▸ **Exercise aim**
Word for word, copy the line that contains "Task: Open the Tata Group profile avatar" and each line after it in the data below. Pictures stay out of the copy.

╔══

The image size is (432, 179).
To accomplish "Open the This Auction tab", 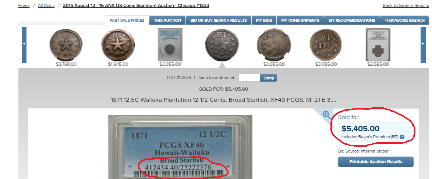I will pyautogui.click(x=167, y=20).
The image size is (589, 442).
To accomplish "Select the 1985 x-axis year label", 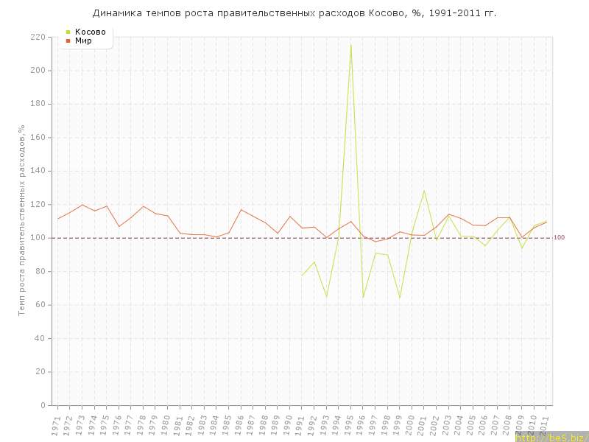I will tap(228, 425).
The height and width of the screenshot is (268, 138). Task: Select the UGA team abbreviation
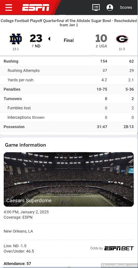pos(103,46)
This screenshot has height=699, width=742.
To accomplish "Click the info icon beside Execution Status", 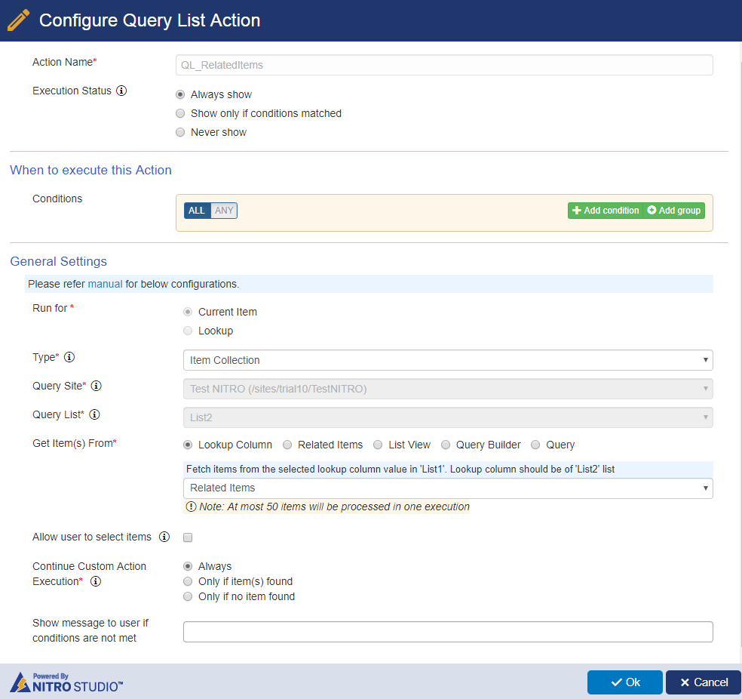I will 121,91.
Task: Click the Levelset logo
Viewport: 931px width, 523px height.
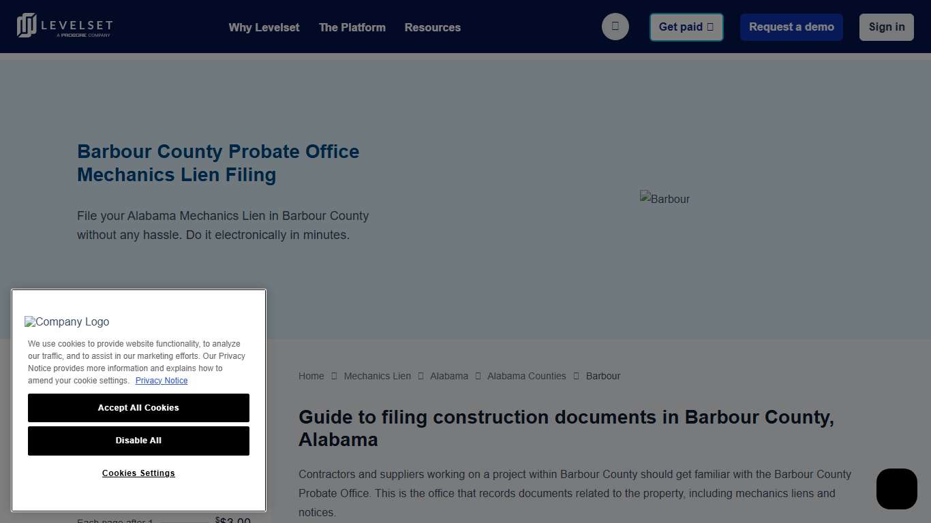Action: (x=65, y=26)
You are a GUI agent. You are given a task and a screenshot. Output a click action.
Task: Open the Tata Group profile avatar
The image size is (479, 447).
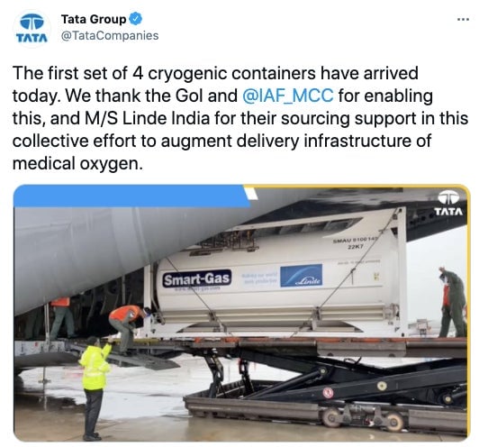32,28
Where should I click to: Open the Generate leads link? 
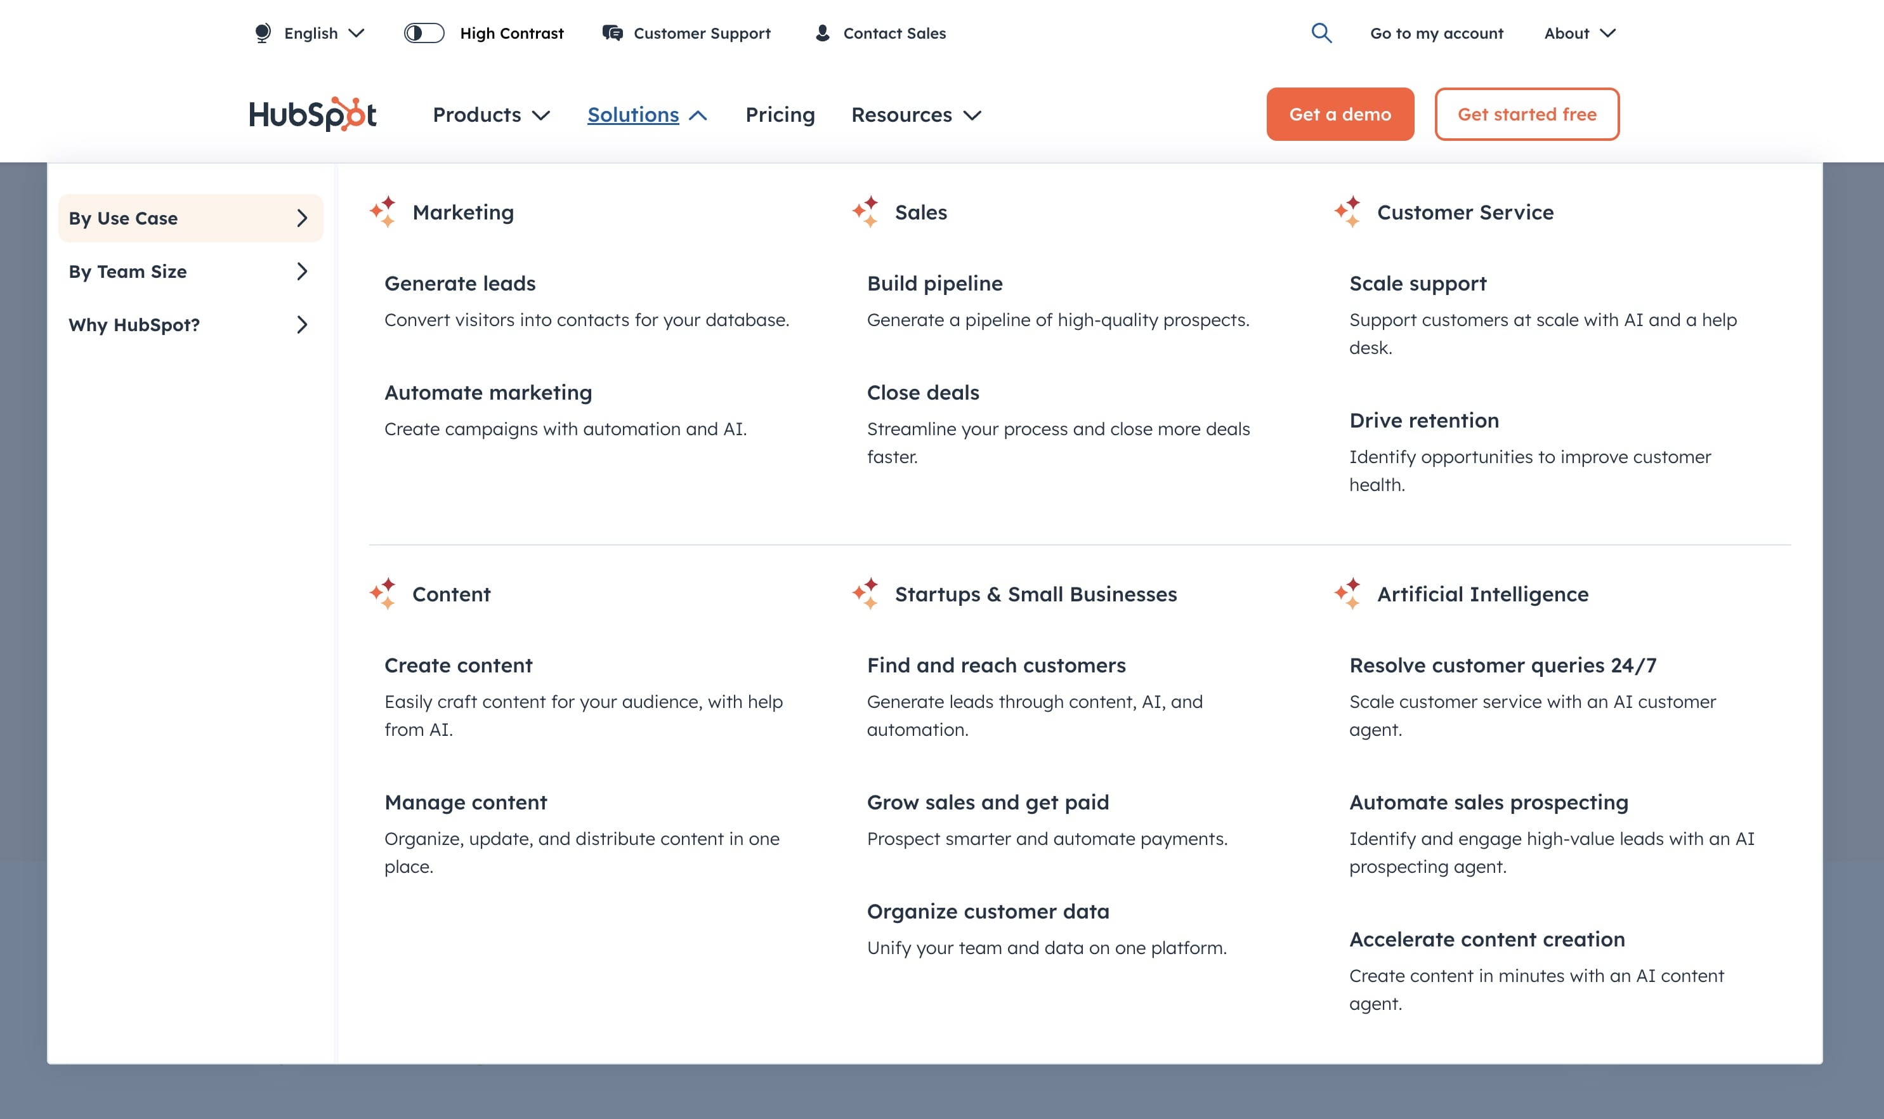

╚══

▸ **Answer to the problem**
Task: Open the Tata Group profile avatar
The image size is (479, 447).
32,28
Where should I click to: Open the Generate leads link? 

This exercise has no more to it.